It is not often you come across a Russian Orthodox Priest with a spirit for extreme adventure and a passion for testing the limits of human endurance.
In May 2019, ‘Australis’ was fortunate to be the support vessel for Fedor Konyukhov as he completed his solo rowing challenge from west to east across the Southern Ocean.
Ben Wallis, Owner and Skipper, Ocean Expeditions said: “I followed Fedor’s achievements for quite a while now and originally met around Cape Horn in 2013. When I was approached by his son, Oscar, to be the support vessel for this expedition, I jumped at the chance.
I have a huge respect for Fedor’s achievements. He has completed the 7Summits and the Explorers Grand Slam including the South Pole, North Pole and Mount Everest several times each. Recently I watched on as he successfully circumnavigated the globe by hot air balloon, only the second person ever to do so and ‘smashing’ the previous record while doing so. Now this!
There is an unspoken admiration for anyone that sails the Southern Ocean. To be in such a majestic place but in a moment’s notice the possibility of tackling the unforgiving sea with some of the hardest conditions and greatest forces on this planet. On this level, I really related to what Fedor was setting out to achieve and the conditions he would have to overcome,” he said.

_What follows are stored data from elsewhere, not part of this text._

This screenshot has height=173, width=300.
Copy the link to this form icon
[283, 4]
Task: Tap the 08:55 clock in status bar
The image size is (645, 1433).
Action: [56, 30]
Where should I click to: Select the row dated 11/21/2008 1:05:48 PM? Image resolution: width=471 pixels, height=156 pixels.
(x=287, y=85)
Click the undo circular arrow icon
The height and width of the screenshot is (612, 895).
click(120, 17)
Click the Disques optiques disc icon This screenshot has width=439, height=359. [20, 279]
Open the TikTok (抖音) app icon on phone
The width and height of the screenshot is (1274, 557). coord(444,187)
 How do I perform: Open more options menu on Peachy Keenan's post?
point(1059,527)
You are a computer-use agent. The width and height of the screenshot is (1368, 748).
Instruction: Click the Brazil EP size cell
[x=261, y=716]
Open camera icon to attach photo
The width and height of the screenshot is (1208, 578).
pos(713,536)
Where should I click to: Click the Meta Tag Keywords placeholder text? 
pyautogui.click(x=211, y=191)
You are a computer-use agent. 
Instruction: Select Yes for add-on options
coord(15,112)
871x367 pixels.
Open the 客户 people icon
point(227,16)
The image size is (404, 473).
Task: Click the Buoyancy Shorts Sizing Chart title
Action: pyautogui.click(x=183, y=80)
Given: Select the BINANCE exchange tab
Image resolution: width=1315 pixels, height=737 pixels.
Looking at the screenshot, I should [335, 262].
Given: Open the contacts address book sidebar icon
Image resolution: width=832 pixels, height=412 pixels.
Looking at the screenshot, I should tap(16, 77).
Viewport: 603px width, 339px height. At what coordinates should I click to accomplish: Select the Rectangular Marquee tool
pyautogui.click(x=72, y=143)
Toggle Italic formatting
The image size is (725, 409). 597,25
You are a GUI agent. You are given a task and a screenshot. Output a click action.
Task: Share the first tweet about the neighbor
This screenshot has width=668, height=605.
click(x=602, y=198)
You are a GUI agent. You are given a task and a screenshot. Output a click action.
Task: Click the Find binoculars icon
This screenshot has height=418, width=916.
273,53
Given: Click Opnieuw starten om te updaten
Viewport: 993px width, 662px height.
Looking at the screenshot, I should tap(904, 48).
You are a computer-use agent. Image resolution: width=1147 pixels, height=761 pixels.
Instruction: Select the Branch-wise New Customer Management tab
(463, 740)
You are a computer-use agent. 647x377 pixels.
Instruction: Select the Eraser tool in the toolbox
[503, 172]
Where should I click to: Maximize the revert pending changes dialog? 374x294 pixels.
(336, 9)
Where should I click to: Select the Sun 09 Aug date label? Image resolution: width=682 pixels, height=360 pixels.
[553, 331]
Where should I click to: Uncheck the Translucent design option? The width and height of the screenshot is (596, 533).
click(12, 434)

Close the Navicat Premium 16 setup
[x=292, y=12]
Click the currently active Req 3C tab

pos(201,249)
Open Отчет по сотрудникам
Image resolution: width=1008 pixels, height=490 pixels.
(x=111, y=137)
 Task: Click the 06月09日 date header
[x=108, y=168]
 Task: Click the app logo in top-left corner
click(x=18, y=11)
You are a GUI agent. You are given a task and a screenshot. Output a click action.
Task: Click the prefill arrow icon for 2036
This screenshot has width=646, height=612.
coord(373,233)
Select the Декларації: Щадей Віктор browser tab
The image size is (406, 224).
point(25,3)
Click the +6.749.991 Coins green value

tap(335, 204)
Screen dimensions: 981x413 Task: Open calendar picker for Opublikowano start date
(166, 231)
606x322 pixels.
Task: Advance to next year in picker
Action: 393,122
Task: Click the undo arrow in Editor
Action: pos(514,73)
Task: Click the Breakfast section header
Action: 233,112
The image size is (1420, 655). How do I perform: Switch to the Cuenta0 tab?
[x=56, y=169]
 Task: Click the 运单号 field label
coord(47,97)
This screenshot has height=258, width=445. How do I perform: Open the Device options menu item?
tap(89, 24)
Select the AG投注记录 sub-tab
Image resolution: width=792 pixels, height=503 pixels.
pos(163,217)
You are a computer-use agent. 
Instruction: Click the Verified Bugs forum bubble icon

The expedition was in its final stages, when Oscar, the project team and journalists from Russian Channel 1 news boarded ‘Australis’ at the Port of Ushuaia in Argentina, and were carefully tracking Fedor’s every move, wave conditions and weather forecasts.
On 7 May, Ocean Expeditions prepared to depart into the Beagle Canal heading for Cape Horn. With the project’s headquarters now onboard, the team were able to use the Iridium satellite to track the coordinates of Fedor’s rowboat “AKROS” and meet him in the Drake Passage.
“Once in the Passage and visual contact established, it was our role, to carefully extract Fedor and tow his rowboat ‘AKROS’ back to safety. Due to the extreme weather conditions, we only had a three-hour window to tow Fedor’s boat behind the stern at three knots against the waves and headwind.
“Once on the leeward side of the Diego Ramiriez Islands, Fedor was transferred to ‘Australis’ by zodiac tender so as not to damage his rowboat. By this time, it was about 11pm, pitch black and blowing 50 knots. It was a pretty risky, intense, exhausting and emotion fuelled event trying to navigate not only the extreme sea and weather conditions but also not knowing Fedor’s condition having been on his own for 154 days,” Mr Wallis said.
Safely onboard and warming up, the Team’s emotions were on overdrive. In 154 days, Fedor had reached the Drake Passage starting in New Zealand and covering 11,525 kilometres to Cape Horn in South America.